[Records for the task Boundary: Start]

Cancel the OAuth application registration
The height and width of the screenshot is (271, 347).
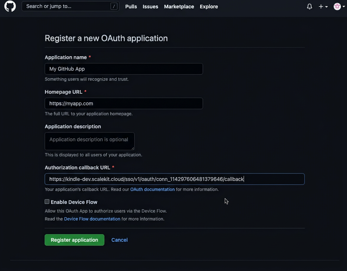[x=119, y=240]
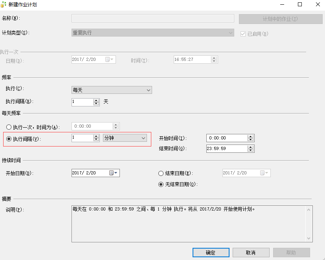The width and height of the screenshot is (325, 260).
Task: Select the 执行间隔 radio button
Action: [9, 138]
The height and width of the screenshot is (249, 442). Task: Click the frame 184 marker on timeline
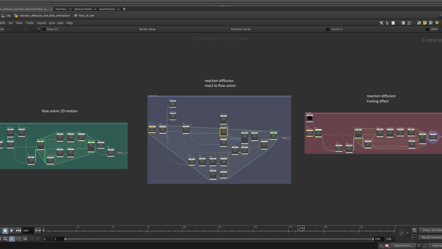(301, 228)
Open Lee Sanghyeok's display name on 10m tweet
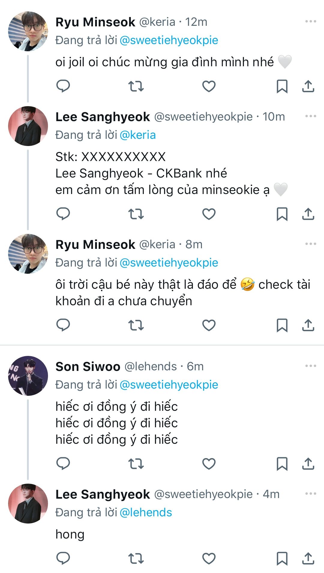324x573 pixels. 103,117
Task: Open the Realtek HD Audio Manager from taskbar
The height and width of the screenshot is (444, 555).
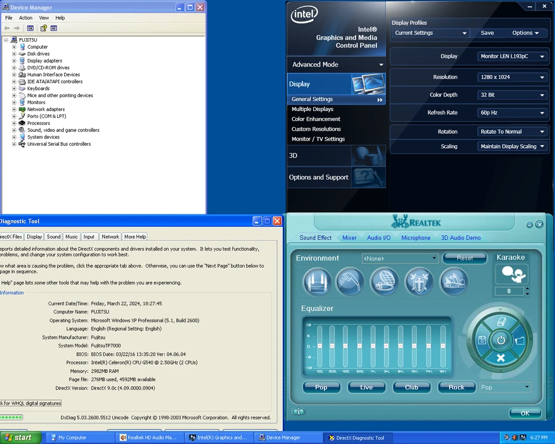Action: pyautogui.click(x=149, y=438)
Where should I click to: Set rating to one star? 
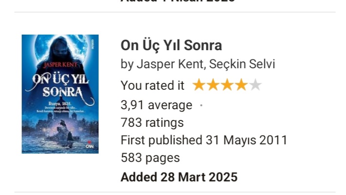tap(199, 85)
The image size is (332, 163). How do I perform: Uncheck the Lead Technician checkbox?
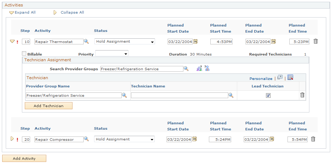(268, 95)
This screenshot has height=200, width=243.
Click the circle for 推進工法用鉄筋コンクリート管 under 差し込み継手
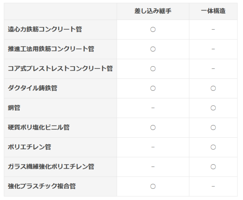tap(153, 49)
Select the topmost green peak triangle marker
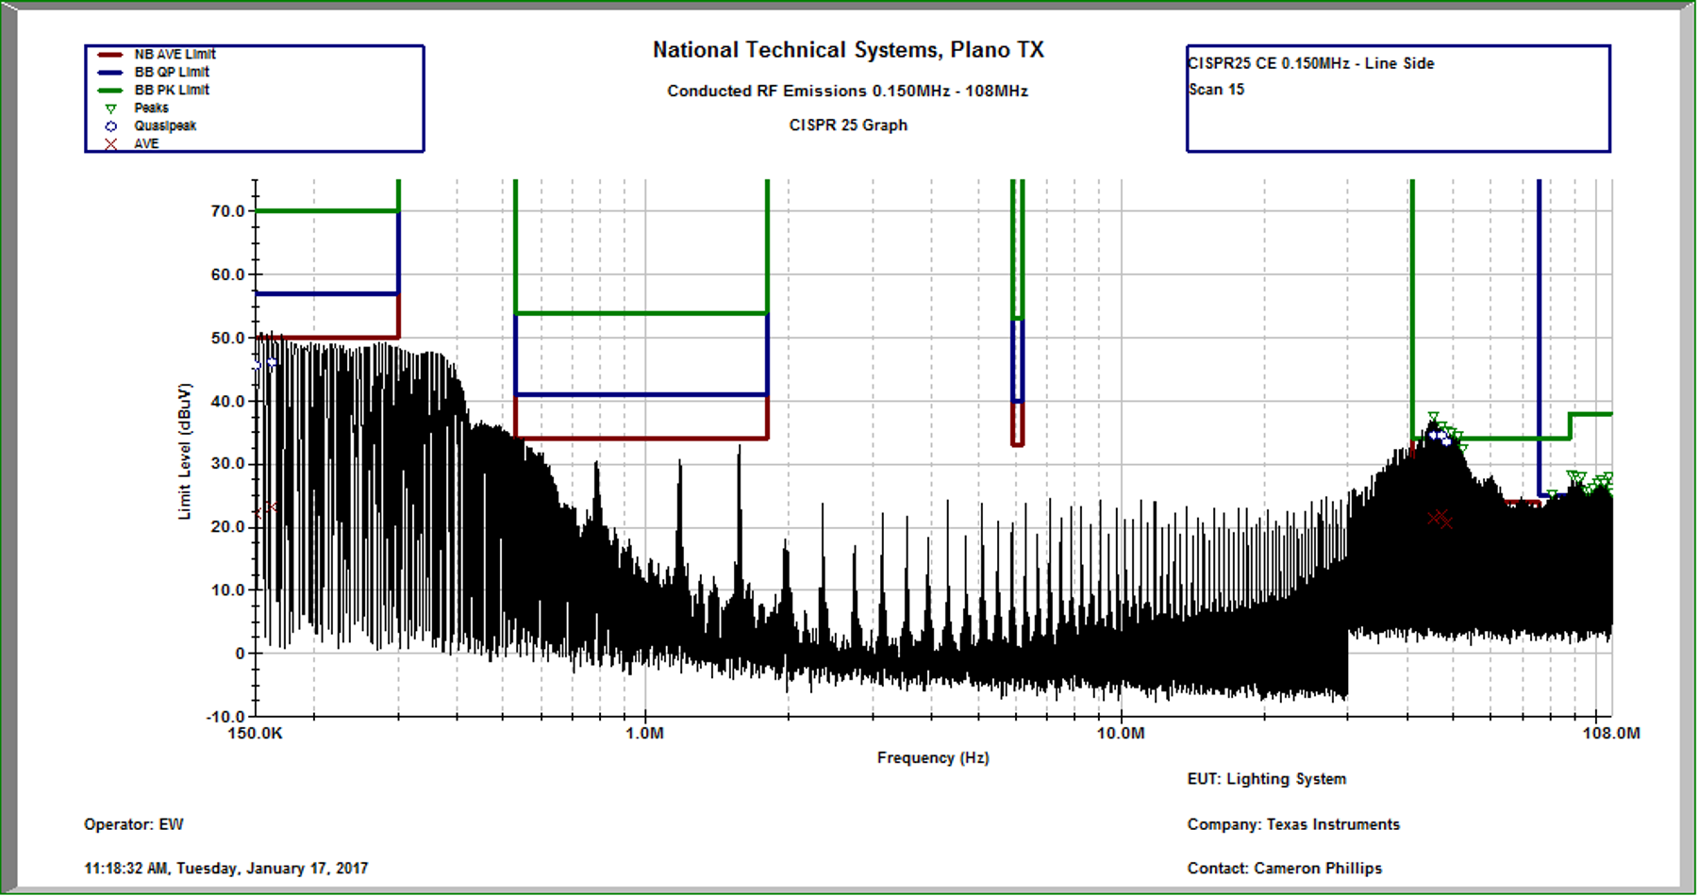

[Records for the task Boundary: End]

> **Task instructions**:
A faithful, word-for-word copy of the data is needed; the pictures should not appear in it.

> **Written answer**:
Cancel the OAuth application registration
The height and width of the screenshot is (271, 347).
[x=119, y=240]
The width and height of the screenshot is (325, 260).
Task: Select the 执行间隔 radio button
Action: [9, 138]
The height and width of the screenshot is (249, 442). Task: Click the frame 184 marker on timeline
(301, 228)
Open Lee Sanghyeok's display name on 10m tweet
324x573 pixels. 103,117
Task: Open the Realtek HD Audio Manager from taskbar
The height and width of the screenshot is (444, 555).
Action: pyautogui.click(x=149, y=438)
Where should I click to: Set rating to one star? 
tap(199, 85)
The image size is (332, 163). How do I perform: Uncheck the Lead Technician checkbox?
(268, 95)
This screenshot has height=200, width=243.
Click the circle for 推進工法用鉄筋コンクリート管 under 差し込み継手
tap(153, 49)
Select the topmost green peak triangle marker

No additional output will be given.